‘The Soldier’s Art: A Dance to the Music of Time Book Eight’ By Anthony Powell

63f5491de9bb3f204d274501fccbe53dSo… the revenge of Widmerpool. Maybe? Does he intend revenge? Or merely to remove anything which might cause embarrassment on his way to the top?

Stringham, one of the wealthier and more popular schoolmates of Widmerpool, had, after years of riotous living, dried himself and achieved a kind of peace. When he reappears, it is as private in the army, whose job it is to be a waiter in the mess hall. Jenkins (the narrator) suggests to Widmerpool that maybe Stringham could be helped.

The piggy (I can’t help but think of him that; in fact, I think of Widmerpool as being a malicious version of Piggy from Lord of the Flies) fellow agrees and transfers Stringham to a mobile laundry unit, knowing that it will shortly be deployed to the Far East and that he is sending Stringham from a comparatively safe position to one of far greater danger.

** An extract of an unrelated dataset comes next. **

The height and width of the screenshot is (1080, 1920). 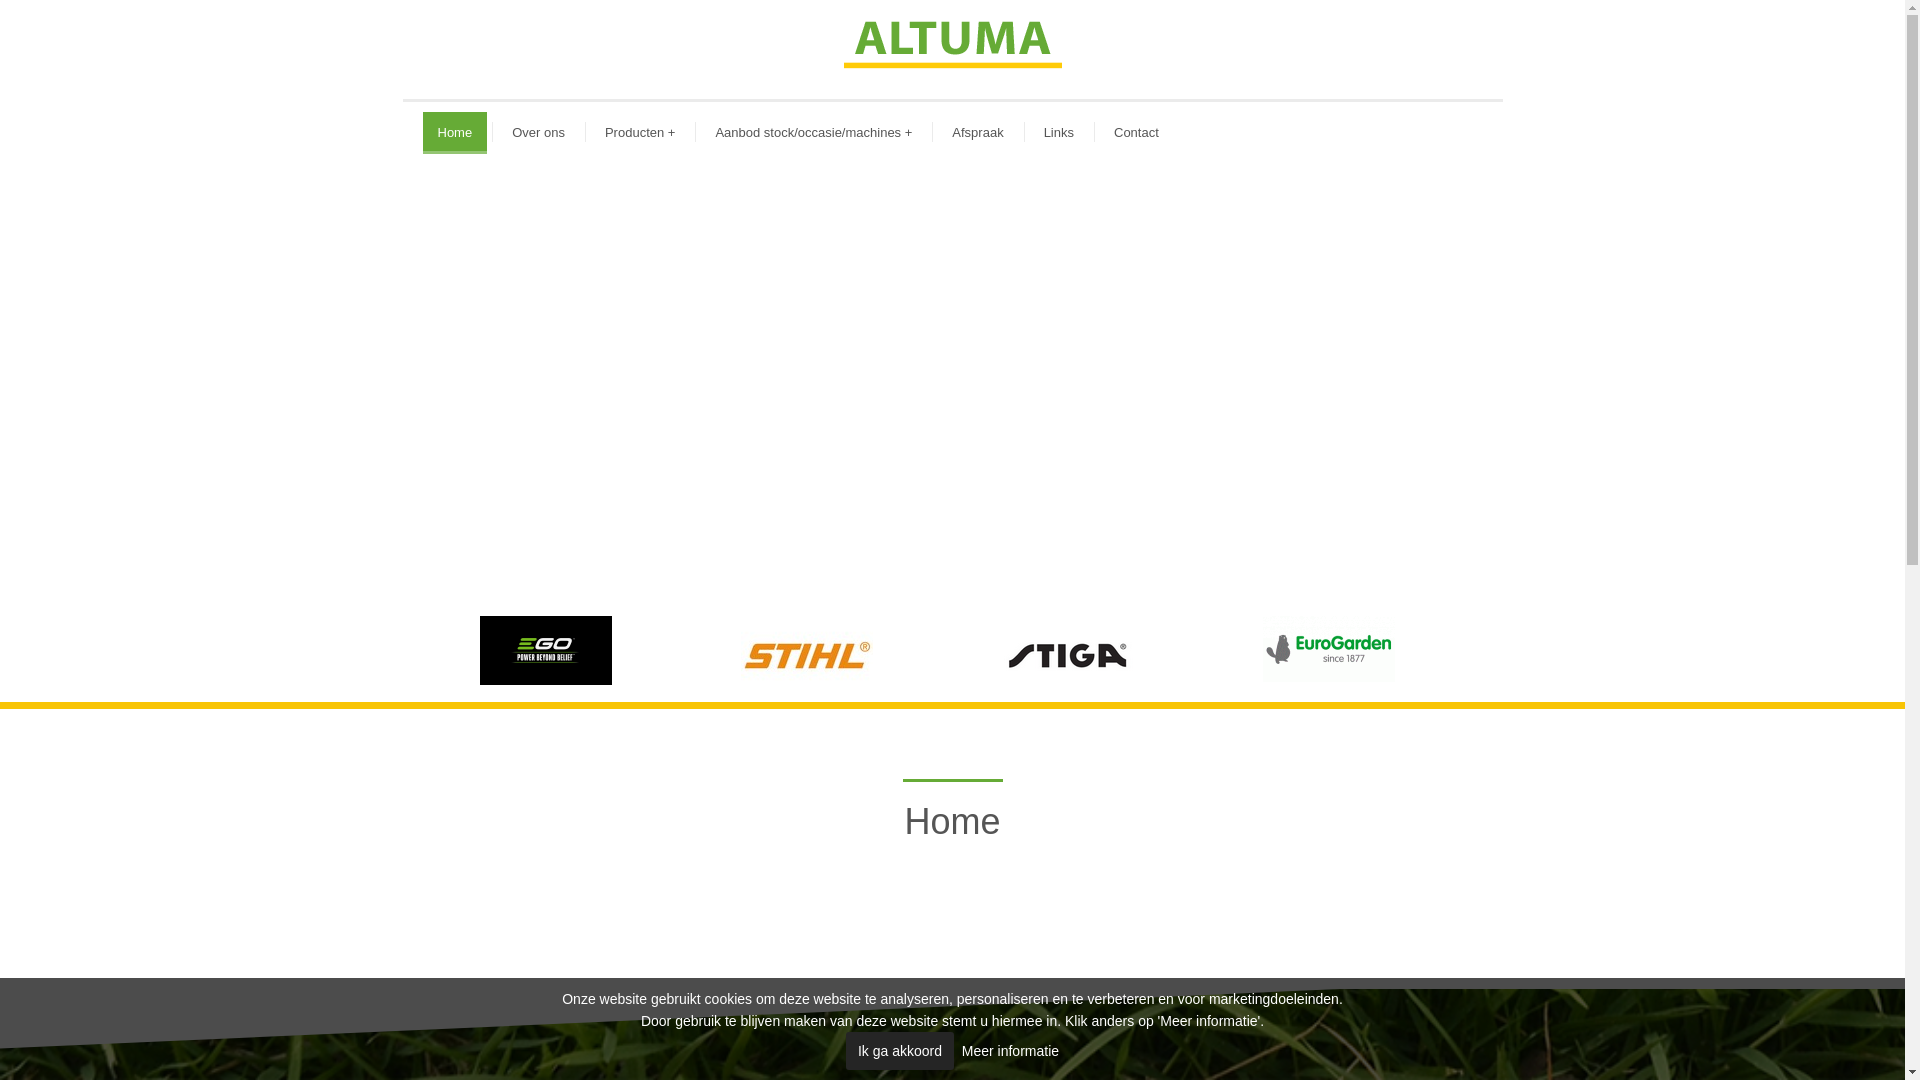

Is he trying to kill the man? Is this revenge for having been more charming, for being wealthier? Is he enjoying the appearance of meritocracy recognizing his own (evil) genius? Or is just afraid that his connection might be embarrassing so sends him as far away as possible?

I think that it is a kind of assassination. Which is supported because death, suddenly, becomes very real. On a single night, during air raid, bombs hit a night club and a house, each of which contained more than a few people of Jenkins’ long acquaintance. Death by way becomes clear after the first book taking place during WWII (The Valley of Bones) played almost like a melancholy. This one is melancholy, but not a farce. It could even be said to veer into Catch-22 territory, though Powell is a far more traditional writer than Heller and his novels are never so outlandishly absurd as that.

As a narrator, Jenkins is too phlegmatic for me here. It would be out of character, I suppose, for him to become openly emotional, but I wanted a bit more from him.

At this point, it must be nearly twenty years since the first novel and, despite that niggling criticism above, the scale of Powell’s achievement is becoming clear. A certain segment of English history (through the eyes of a very particular segment of the population) is being wonderfully chronicled in a subtle fashion. Things like Dunkirk are mentioned, but the focus is on the small scale. Just like the Great Depression was never mentioned, but its effects on the characters depicted.